EXERCISE REQUIREMENTS
Rewrite every line of the data as a numbered list, omitting any blank lines.

Source data
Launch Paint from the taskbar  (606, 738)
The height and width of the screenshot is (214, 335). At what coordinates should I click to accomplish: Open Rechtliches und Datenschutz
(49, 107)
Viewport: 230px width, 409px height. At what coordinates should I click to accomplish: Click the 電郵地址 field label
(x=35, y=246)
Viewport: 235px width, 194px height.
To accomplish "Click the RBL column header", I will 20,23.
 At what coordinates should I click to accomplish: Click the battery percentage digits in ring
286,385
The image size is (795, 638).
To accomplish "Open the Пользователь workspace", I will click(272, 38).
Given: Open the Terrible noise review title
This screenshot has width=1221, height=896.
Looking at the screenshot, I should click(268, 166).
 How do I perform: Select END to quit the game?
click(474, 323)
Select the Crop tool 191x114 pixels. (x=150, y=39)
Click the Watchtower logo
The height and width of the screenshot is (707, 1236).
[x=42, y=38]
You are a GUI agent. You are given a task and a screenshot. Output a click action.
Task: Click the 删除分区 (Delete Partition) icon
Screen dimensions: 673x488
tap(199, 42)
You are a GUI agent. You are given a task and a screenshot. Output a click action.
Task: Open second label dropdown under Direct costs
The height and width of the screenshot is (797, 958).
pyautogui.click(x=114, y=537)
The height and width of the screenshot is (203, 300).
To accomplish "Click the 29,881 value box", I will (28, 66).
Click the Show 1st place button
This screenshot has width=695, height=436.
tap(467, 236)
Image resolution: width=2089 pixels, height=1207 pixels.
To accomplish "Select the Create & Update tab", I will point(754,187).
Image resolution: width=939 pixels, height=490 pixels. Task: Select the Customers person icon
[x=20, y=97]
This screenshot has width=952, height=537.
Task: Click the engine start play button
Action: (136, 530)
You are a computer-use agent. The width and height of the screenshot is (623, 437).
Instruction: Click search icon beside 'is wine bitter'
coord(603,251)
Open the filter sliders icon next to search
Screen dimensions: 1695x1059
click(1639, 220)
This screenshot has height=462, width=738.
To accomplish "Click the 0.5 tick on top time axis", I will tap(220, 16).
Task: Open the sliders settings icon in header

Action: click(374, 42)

SOLUTION FOR THIS PROBLEM
1. Launch Paint from the taskbar  (606, 738)
2. The height and width of the screenshot is (214, 335). At what coordinates should I click to accomplish: Open Rechtliches und Datenschutz
3. (49, 107)
4. Viewport: 230px width, 409px height. At what coordinates should I click to accomplish: Click the 電郵地址 field label
5. (x=35, y=246)
6. Viewport: 235px width, 194px height.
7. To accomplish "Click the RBL column header", I will 20,23.
8.  At what coordinates should I click to accomplish: Click the battery percentage digits in ring
9. 286,385
10. The image size is (795, 638).
11. To accomplish "Open the Пользователь workspace", I will click(272, 38).
12. Given: Open the Terrible noise review title
13. This screenshot has width=1221, height=896.
14. Looking at the screenshot, I should click(268, 166).
15.  How do I perform: Select END to quit the game?
16. click(474, 323)
17. Select the Crop tool 191x114 pixels. (x=150, y=39)
18. Click the Watchtower logo
19. The height and width of the screenshot is (707, 1236).
20. [x=42, y=38]
21. You are a GUI agent. You are given a task and a screenshot. Output a click action.
22. Task: Click the 删除分区 (Delete Partition) icon
23. Screen dimensions: 673x488
24. tap(199, 42)
25. You are a GUI agent. You are given a task and a screenshot. Output a click action.
26. Task: Open second label dropdown under Direct costs
27. The height and width of the screenshot is (797, 958).
28. pyautogui.click(x=114, y=537)
29. The height and width of the screenshot is (203, 300).
30. To accomplish "Click the 29,881 value box", I will (28, 66).
31. Click the Show 1st place button
32. This screenshot has width=695, height=436.
33. tap(467, 236)
34. Image resolution: width=2089 pixels, height=1207 pixels.
35. To accomplish "Select the Create & Update tab", I will point(754,187).
36. Image resolution: width=939 pixels, height=490 pixels. Task: Select the Customers person icon
37. [x=20, y=97]
38. This screenshot has width=952, height=537.
39. Task: Click the engine start play button
40. Action: (136, 530)
41. You are a computer-use agent. The width and height of the screenshot is (623, 437).
42. Instruction: Click search icon beside 'is wine bitter'
43. coord(603,251)
44. Open the filter sliders icon next to search
45. Screen dimensions: 1695x1059
46. click(1639, 220)
47. This screenshot has height=462, width=738.
48. To accomplish "Click the 0.5 tick on top time axis", I will tap(220, 16).
49. Task: Open the sliders settings icon in header
50. Action: click(374, 42)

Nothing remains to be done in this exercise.